> _Work required_
Update the items starting at the line that has "Given: Click the CD-ROM drive icon in Bochs" and stopping after the line that has "Action: pyautogui.click(x=1173, y=63)", changing "calendar date picker icon" to "calendar icon" and leaving all else unchanged. Return only those lines.

─── Records to use

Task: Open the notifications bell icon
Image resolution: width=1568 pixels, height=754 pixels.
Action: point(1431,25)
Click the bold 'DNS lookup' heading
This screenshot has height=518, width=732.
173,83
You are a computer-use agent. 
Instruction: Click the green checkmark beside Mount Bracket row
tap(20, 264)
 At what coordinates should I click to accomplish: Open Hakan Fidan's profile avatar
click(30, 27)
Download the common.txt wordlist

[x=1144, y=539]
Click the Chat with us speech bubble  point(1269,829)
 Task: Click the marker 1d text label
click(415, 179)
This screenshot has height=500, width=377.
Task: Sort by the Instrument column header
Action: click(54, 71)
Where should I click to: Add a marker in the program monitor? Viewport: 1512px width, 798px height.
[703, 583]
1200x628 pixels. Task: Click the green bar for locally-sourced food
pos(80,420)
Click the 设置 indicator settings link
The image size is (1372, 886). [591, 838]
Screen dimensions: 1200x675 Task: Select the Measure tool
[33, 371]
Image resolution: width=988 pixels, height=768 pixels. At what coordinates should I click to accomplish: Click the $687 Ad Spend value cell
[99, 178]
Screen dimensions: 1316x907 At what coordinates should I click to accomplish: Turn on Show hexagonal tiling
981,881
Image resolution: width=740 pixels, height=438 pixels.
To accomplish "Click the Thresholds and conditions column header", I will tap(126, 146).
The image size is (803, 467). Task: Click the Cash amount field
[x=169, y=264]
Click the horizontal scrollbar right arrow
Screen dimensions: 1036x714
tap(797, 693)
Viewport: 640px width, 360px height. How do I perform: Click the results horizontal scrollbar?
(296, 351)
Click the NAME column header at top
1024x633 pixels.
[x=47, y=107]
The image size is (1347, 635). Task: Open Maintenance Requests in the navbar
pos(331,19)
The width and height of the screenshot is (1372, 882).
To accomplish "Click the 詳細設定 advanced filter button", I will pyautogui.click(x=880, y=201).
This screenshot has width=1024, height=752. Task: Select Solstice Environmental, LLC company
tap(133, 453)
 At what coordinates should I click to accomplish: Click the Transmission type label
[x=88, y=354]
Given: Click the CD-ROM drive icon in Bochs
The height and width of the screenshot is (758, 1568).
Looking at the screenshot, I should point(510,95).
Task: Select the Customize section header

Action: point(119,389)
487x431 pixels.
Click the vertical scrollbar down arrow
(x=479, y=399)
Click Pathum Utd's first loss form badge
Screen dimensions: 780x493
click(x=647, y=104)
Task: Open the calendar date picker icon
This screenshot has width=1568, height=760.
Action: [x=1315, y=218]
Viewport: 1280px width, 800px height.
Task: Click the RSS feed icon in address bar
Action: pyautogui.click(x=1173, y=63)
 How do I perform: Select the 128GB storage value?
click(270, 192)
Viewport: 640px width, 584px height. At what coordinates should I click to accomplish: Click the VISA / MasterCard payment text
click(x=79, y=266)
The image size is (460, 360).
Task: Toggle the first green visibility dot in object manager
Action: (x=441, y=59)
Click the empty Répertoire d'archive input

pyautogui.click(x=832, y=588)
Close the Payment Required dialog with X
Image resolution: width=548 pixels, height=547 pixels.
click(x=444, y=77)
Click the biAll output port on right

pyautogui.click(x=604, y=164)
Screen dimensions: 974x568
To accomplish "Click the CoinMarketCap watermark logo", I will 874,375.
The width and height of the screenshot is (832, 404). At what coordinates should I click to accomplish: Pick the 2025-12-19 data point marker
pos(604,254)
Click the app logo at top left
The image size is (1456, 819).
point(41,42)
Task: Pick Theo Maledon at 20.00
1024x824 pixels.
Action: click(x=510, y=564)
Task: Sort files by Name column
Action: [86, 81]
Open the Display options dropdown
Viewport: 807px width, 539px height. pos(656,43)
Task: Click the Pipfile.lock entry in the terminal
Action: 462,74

──────

> _Response below_
Given: Click the CD-ROM drive icon in Bochs
The height and width of the screenshot is (758, 1568).
Looking at the screenshot, I should point(510,95).
Task: Select the Customize section header

Action: point(119,389)
487x431 pixels.
Click the vertical scrollbar down arrow
(x=479, y=399)
Click Pathum Utd's first loss form badge
Screen dimensions: 780x493
click(x=647, y=104)
Task: Open the calendar icon
This screenshot has width=1568, height=760.
Action: [x=1315, y=218]
Viewport: 1280px width, 800px height.
Task: Click the RSS feed icon in address bar
Action: pyautogui.click(x=1173, y=63)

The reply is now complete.